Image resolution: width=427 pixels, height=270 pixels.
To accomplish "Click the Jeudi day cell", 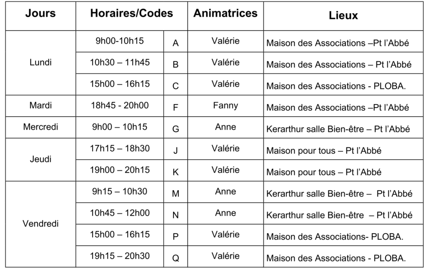I will [x=41, y=159].
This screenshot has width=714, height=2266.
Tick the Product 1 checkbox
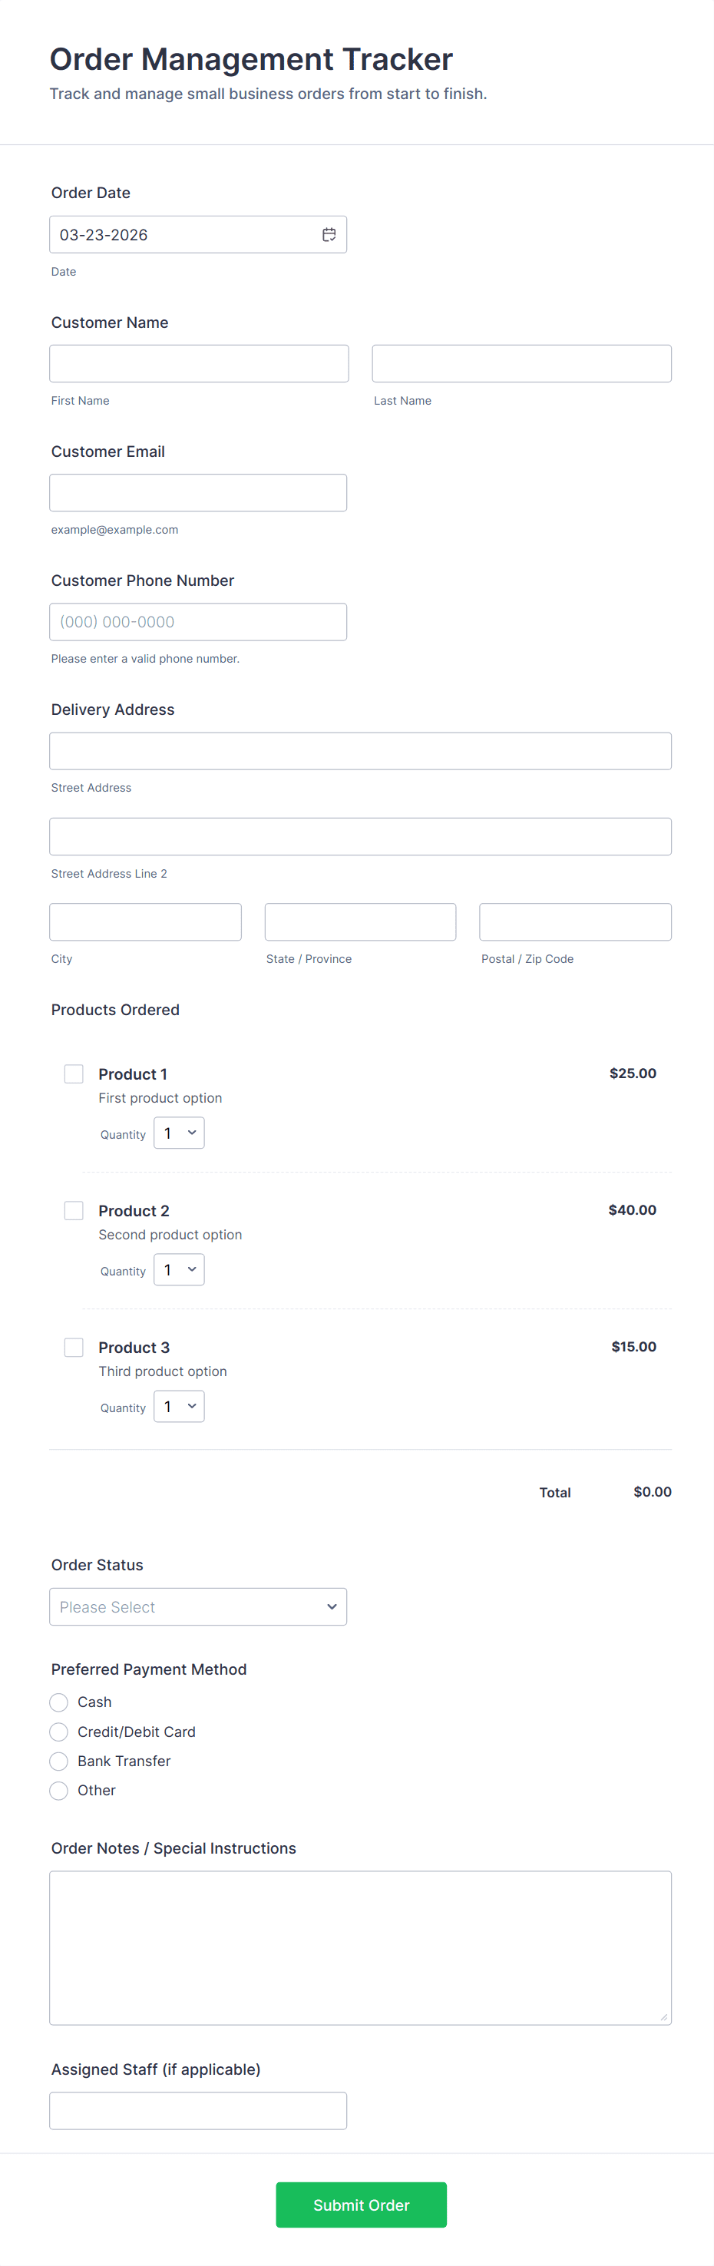pyautogui.click(x=74, y=1073)
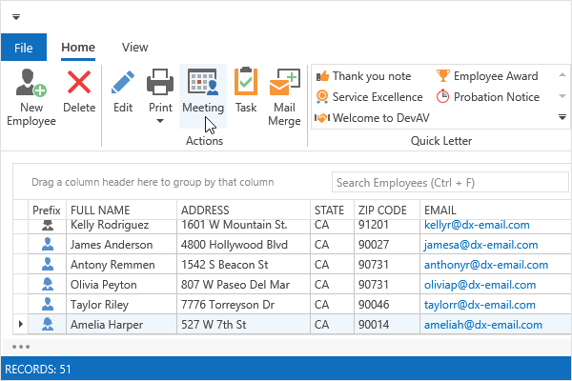Click the Search Employees field
The width and height of the screenshot is (572, 381).
443,182
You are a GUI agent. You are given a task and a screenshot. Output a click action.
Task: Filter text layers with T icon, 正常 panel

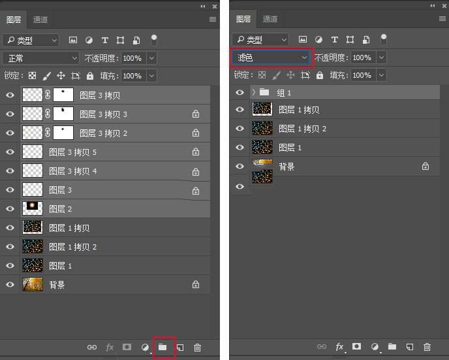[x=104, y=40]
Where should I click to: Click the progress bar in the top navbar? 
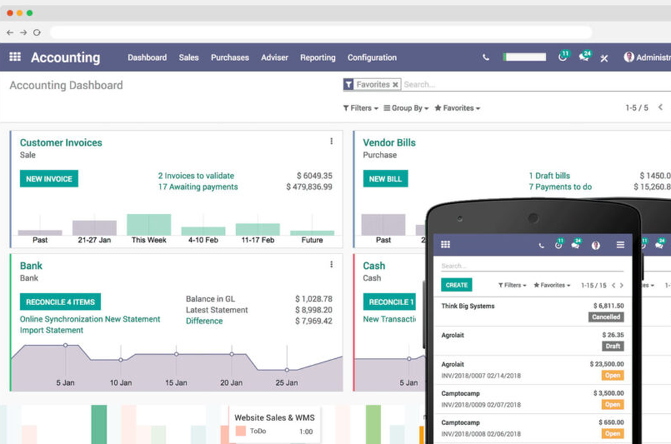[524, 56]
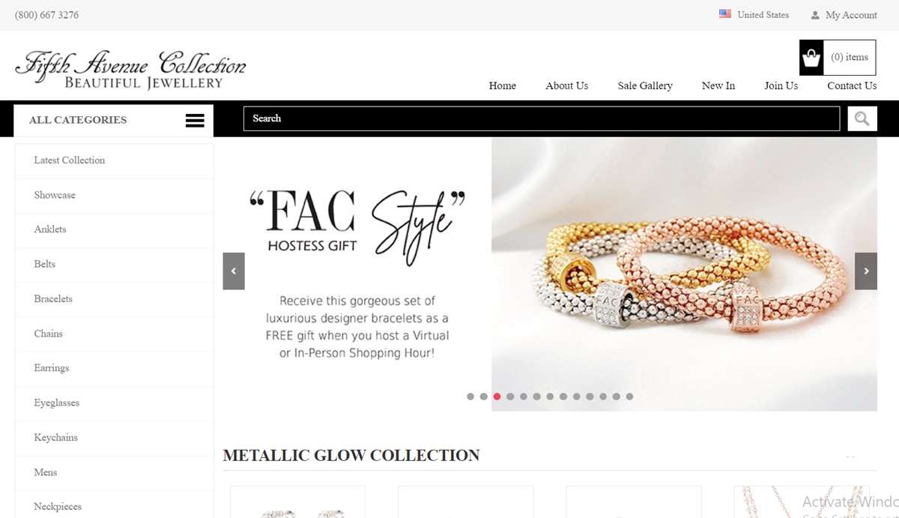This screenshot has height=518, width=899.
Task: Open the (0) items cart dropdown
Action: pos(838,58)
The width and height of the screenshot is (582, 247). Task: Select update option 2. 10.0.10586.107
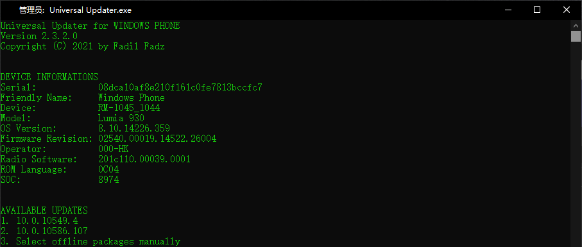point(44,231)
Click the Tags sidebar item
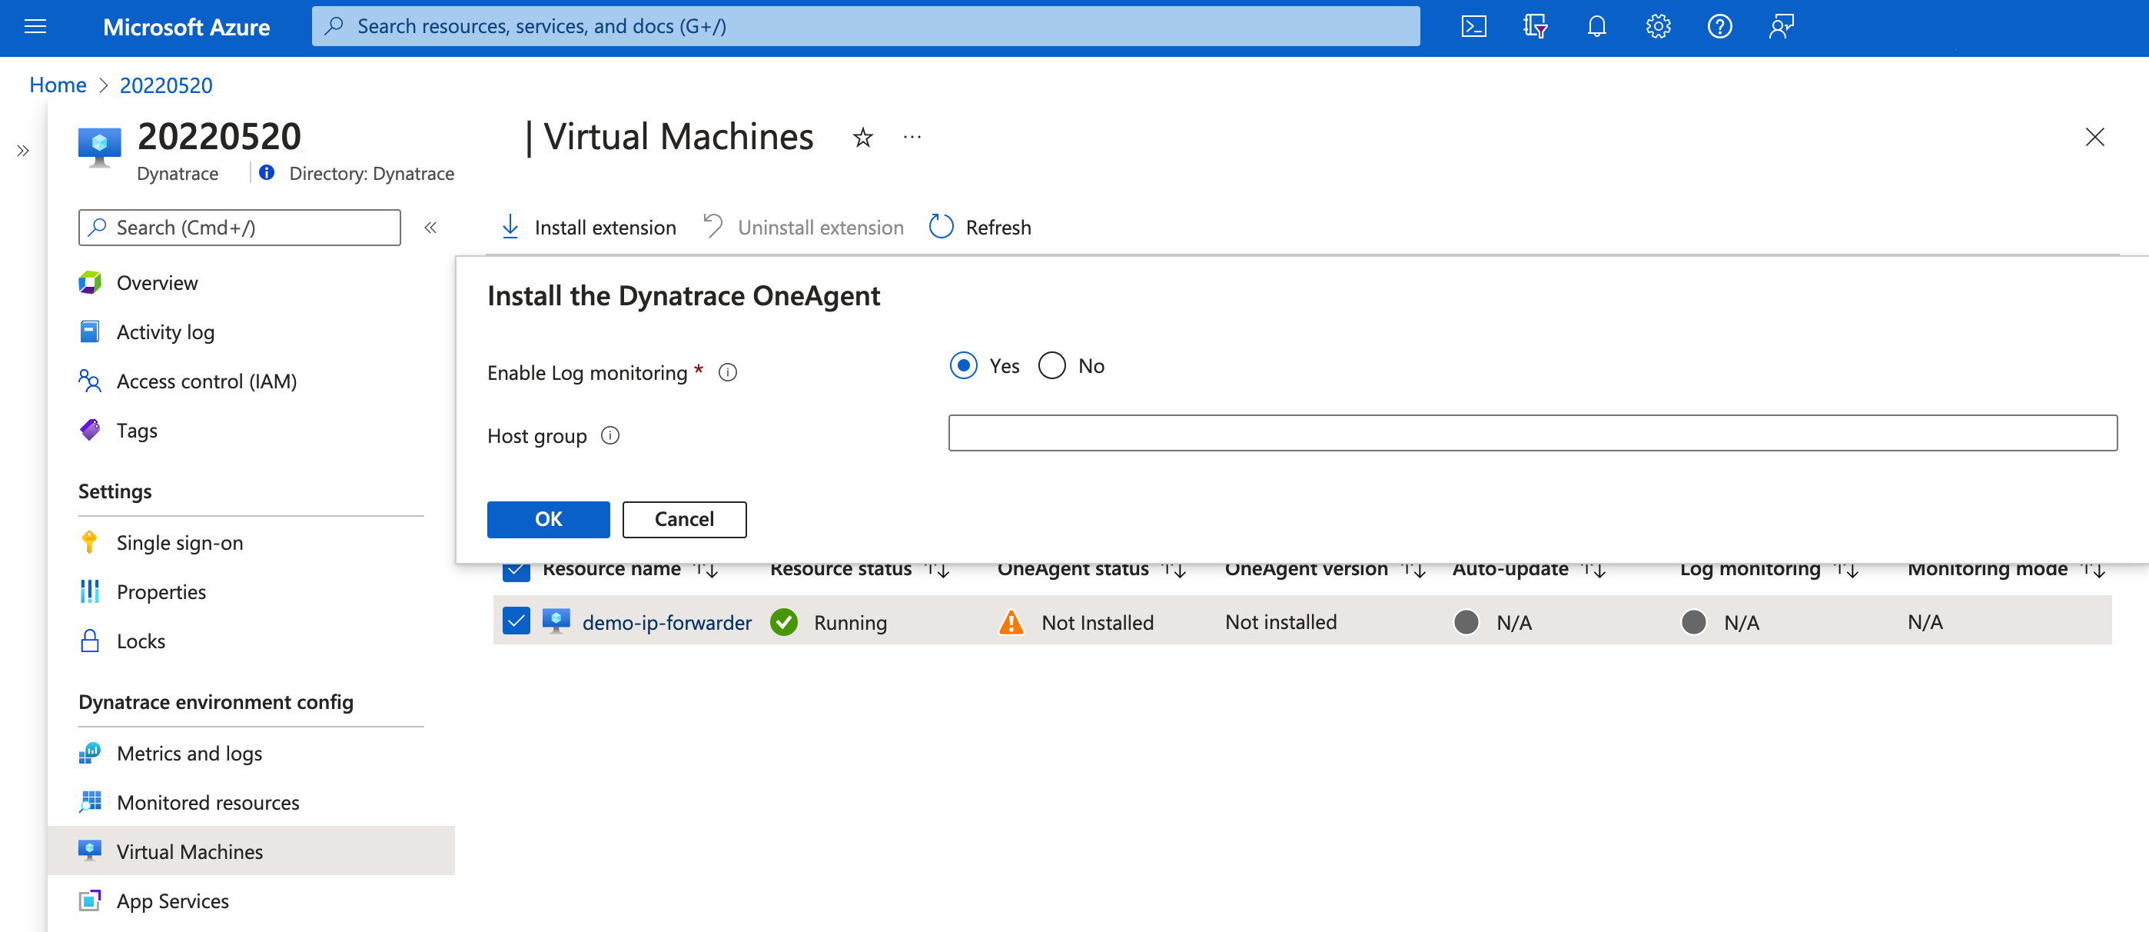 point(137,429)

_ _ _ _ _ _ _

**EXERCISE PROMPT**.
The required output is the lines from the one containing "Tick the Product 1 checkbox" through the end of the records above, reproduced exactly, with no pictures.

**COMPLETED TASK**.
Tick the Product 1 checkbox
pyautogui.click(x=74, y=1073)
Click the Search Employees field
The width and height of the screenshot is (572, 381).
443,182
You are a GUI agent. You are given a task and a screenshot. Output a click action.
Task: Filter text layers with T icon, 正常 panel

[x=104, y=40]
Where should I click to: Click the progress bar in the top navbar? 
[524, 56]
This screenshot has height=518, width=899.
Task: Open the (0) items cart dropdown
Action: pos(838,58)
The width and height of the screenshot is (582, 247). Task: Select update option 2. 10.0.10586.107
point(44,231)
Click the Tags sidebar item
 point(137,429)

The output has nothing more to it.